Amy Smith takes a look at ‘The Novice’, as part of FilmHounds’ ongoing Tribeca Festival coverage.
When looking at the schedule for this year’s 2021 Tribeca Festival, The Novice immediately stood out. Leading actress Isabelle Fuhrman has made some interesting film choices in her young career — playing Esther in Orphan (2009) and Clove in The Hunger Games (2012). Her role in The Novice seemed to be another fascinating choice. Whilst the rest of the cast can feel forgettable in contrast, it will be hard to forget Fuhrman’s performance as Alex Dall; as she slowly becomes an unhinged shell of a human throughout the film. It’s a role that strikes a balance of being loud and unnerved, without going into territory that is either comedic or unrealistic.
Lauren Hadaway’s debut feature is certainly not the most original of stories, as it is quite easy to compare The Novice to Darren Aronofsky’s Black Swan (2010). Clocking in at only 94 minutes, the structure of the film is tight, and extremely focused on Alex’s journey. Even though this story that has been told before, the decision to focus the subject on Rowing is refreshing and works well for the subject matter and narrative style. Rowing is a sport that on first sight seems relaxing and easy, but it is one that takes a lot of dedication and hard work to master. That combination —like how ballet is utilised in Black Swan— helps to create a jarring tone that emphasises the unsettling atmosphere.
Although, a lot of the tone relies on editing for the film to come to life. This is where the film can get overwhelming with the number of stylistic choices and cuts that are presented, as it does occasionally distract from the story itself. It is easy to see why the choices were made, but the over-use of cuts and emphasised lighting can make the film difficult to watch in various moments. However, where the film shines most is in its use of sound design, where more subtle choices still help to set the tone and create an atmosphere that is largely uncomfortable.

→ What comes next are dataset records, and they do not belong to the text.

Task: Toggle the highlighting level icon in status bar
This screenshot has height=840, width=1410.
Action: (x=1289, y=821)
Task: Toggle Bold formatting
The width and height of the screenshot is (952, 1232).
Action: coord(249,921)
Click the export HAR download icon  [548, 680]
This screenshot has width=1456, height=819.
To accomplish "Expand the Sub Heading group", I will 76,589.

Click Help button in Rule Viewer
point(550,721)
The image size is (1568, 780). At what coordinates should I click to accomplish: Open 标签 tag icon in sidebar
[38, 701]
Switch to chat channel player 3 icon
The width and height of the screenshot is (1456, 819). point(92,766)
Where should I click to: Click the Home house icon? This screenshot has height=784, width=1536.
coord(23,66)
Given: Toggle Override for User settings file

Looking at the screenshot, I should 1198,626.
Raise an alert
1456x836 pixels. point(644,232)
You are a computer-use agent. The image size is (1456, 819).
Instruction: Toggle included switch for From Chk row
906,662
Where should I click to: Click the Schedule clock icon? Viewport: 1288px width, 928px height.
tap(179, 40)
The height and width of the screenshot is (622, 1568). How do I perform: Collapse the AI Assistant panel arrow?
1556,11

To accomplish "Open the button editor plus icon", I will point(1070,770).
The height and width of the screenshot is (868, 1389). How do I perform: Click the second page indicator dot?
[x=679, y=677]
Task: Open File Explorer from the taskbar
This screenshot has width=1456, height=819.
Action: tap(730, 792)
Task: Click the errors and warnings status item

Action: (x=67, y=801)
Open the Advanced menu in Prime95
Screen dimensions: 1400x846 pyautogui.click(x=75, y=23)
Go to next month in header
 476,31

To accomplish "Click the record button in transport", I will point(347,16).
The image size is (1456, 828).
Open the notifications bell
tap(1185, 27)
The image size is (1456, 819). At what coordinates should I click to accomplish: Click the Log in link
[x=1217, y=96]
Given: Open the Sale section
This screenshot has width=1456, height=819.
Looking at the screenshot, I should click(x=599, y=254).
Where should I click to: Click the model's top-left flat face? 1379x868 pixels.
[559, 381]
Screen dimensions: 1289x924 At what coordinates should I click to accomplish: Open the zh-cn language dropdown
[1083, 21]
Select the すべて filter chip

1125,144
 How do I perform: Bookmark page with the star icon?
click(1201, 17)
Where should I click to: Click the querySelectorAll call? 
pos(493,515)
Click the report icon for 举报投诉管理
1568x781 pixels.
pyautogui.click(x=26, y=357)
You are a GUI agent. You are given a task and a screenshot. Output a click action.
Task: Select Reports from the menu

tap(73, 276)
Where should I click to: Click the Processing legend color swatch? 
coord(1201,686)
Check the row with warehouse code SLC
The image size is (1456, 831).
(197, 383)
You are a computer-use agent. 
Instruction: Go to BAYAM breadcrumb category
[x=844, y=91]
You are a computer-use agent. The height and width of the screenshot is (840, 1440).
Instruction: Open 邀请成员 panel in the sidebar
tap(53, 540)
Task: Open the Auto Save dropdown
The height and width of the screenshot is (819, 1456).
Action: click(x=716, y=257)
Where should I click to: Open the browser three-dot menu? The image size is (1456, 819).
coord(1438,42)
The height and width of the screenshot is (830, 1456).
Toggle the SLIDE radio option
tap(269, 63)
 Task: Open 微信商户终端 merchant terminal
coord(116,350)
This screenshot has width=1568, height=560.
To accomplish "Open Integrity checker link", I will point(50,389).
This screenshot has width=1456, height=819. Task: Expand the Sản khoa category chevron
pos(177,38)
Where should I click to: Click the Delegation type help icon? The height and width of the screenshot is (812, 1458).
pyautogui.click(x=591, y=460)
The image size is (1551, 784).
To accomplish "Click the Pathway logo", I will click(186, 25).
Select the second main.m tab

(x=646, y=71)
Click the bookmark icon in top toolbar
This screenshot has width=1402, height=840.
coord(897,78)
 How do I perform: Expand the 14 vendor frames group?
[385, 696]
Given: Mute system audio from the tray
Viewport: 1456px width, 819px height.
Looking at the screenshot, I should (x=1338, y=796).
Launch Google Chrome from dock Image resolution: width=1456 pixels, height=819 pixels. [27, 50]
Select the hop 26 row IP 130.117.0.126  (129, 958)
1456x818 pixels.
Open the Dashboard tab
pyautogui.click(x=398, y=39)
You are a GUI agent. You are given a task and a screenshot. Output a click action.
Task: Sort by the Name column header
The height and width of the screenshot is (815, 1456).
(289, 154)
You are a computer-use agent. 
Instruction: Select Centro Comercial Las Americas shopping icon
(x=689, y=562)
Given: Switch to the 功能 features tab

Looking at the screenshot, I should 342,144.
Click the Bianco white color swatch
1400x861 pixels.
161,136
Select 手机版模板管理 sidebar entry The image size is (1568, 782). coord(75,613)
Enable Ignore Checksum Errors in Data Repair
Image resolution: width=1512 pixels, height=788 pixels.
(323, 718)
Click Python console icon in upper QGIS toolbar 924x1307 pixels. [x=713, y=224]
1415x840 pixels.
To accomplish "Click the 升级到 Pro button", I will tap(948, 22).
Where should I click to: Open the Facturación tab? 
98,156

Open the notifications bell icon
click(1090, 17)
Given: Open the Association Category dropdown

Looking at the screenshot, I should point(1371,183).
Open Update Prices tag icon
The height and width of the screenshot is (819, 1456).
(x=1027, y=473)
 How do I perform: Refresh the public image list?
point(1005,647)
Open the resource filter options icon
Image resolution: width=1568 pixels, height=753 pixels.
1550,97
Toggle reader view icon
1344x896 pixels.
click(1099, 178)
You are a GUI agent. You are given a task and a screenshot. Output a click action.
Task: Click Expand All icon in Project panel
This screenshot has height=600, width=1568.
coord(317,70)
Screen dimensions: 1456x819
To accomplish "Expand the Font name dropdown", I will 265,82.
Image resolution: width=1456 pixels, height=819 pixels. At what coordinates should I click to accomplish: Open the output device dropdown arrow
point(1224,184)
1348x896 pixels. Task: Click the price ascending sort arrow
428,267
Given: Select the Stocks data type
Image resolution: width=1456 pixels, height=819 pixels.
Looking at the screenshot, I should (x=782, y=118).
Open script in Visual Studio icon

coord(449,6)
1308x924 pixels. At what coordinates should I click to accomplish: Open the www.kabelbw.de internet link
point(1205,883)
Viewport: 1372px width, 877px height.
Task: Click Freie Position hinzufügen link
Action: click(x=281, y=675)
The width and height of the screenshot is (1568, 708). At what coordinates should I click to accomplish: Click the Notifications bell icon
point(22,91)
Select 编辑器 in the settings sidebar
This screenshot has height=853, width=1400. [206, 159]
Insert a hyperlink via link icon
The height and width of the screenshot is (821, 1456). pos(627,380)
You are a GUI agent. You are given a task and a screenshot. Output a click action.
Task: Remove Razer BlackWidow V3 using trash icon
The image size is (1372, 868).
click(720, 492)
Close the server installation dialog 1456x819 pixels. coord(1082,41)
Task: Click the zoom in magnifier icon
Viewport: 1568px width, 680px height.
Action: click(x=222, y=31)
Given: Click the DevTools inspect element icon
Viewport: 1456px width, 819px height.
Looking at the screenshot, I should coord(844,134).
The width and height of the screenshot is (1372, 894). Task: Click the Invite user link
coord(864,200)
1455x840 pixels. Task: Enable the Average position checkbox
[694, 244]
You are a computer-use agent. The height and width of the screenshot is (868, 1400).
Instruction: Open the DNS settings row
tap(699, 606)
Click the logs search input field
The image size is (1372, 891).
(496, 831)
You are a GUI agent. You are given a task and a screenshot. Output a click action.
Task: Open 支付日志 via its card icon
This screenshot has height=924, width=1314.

With a plot that could have easily felt repetitive or boring, the screenplay and the leading performance from Fuhrman makes The Novice a refreshing experience. The story is tight, with a clear inciting conflict that helps give the audience a satisfying destination and end-goal. It may have some issues within its inconsistent editing and tone — but for what the film worth, The Novice offers a suspenseful journey into the obsessive human psyche.
The Novice premiered at this year’s Tribeca Festival, as part of the US Narrative Competition program. The film is currently seeking international distribution.